Sophisters (third and fourth year students) choose 60 ECTs (European Credit Transfers) in each of the two years from a wide range of modules including commercial law, tax law, human rights law, corporate governance and criminology. They are also entitled to take a module in a different field under Trinity's Broad Curriculum programme. The marks obtained over the two final years count equally for the final degree grade.

====Coursework====
Each module generally has three hours of lectures per week throughout the year. There are also seminars attended by groups of approximately twelve students. Freshman modules have four seminars of one hour in length throughout the year. For sophister subjects, the number of seminars varies.

The Law School operates in 2 semesters, the examinations are respectively during December and at the end of the year, in the April–May period. The foundation scholarship exam is also available for senior freshman students, where they may sit an additional exam in January in order to win a scholarship. Many subjects allocate part of the grade for a major assignment submitted during the year.

====International study====
Junior Sophisters may study abroad for their third year on an exchange. Trinity has both Socrates or Erasmus exchanges with European universities and other reciprocal exchange agreements with universities in Canada, Finland and the USA. The Law School has exchange agreements with the following universities:
- Austria
  - Johannes Kepler University, Linz
- Belgium
  - Leuven University
- Canada
  - Osgoode Hall Law School
- Denmark
  - University of Copenhagen
- Finland
  - University of Helsinki
- France
  - Montesquieu University – Bordeaux IV
  - University of Strasbourg University of Strasbourg
  - University of Toulouse
  - Panthéon-Assas University
  - University of Poitiers
  - Institut d'Études Politiques de Paris (Sciences Po)
- Germany
  - University of Erlangen-Nuremberg
  - Hamburg University
  - Humboldt University, Berlin
  - Mainz University
  - University of Würzburg
  - LMU Munich
- Italy
  - University of Bologna
- The Netherlands
  - Leiden University
- Spain
  - University of Granada
- The United States of America
  - Emory University
  - Washington and Lee University
  - Indiana University Maurer School of Law

===The law and language degrees===
The degrees in Law and French and Law and German were created in 1993. They are taught in conjunction with Trinity's French and German departments. They are modelled on the LL.B., but also include study of the relevant language and civilisation and the civil and constitutional law of the relevant jurisdiction. It is obligatory for students on these courses to spend their third year on a Socrates exchange, where they study a range of law subjects in a French or German university. The marks obtained abroad count for 35% of a law and language student's degree grade. There are traditionally twelve places every year on each of these courses, however sixteen places were offered on the Law and German programme and thirteen places for Law and French for the academic year 2007–08. It is unclear whether this arrangement is to continue.

==Staff==
The staff of the Law School includes a number of well-known Irish legal academics and authors of leading textbooks. The current Head of the Law School is Professor Oran Doyle. A number of lecturers, including Professor Ivana Bacik and William Binchy are known to the public for their involvement in political campaigns.

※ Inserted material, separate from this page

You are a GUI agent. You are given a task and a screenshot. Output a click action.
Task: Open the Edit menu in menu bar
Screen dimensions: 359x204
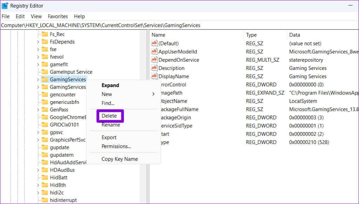click(20, 17)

Past holders of the Reid Professorship in Criminal Law, currently held by Ivana Bacik, include former Presidents of Ireland, Mary Robinson and Mary McAleese.

==Student societies==
A number of TCD student societies are particularly oriented towards law students. These are the Dublin University Law Society, FLAC (Free Legal Advice Centres)^{} and the local branch of ELSA (European Law Students’ Association). The Law Society publishes student articles in the Trinity College Law Review. Many law students are active in the Hist and Phil and participate in debates and mooting competitions, such as the European Law Moot Court.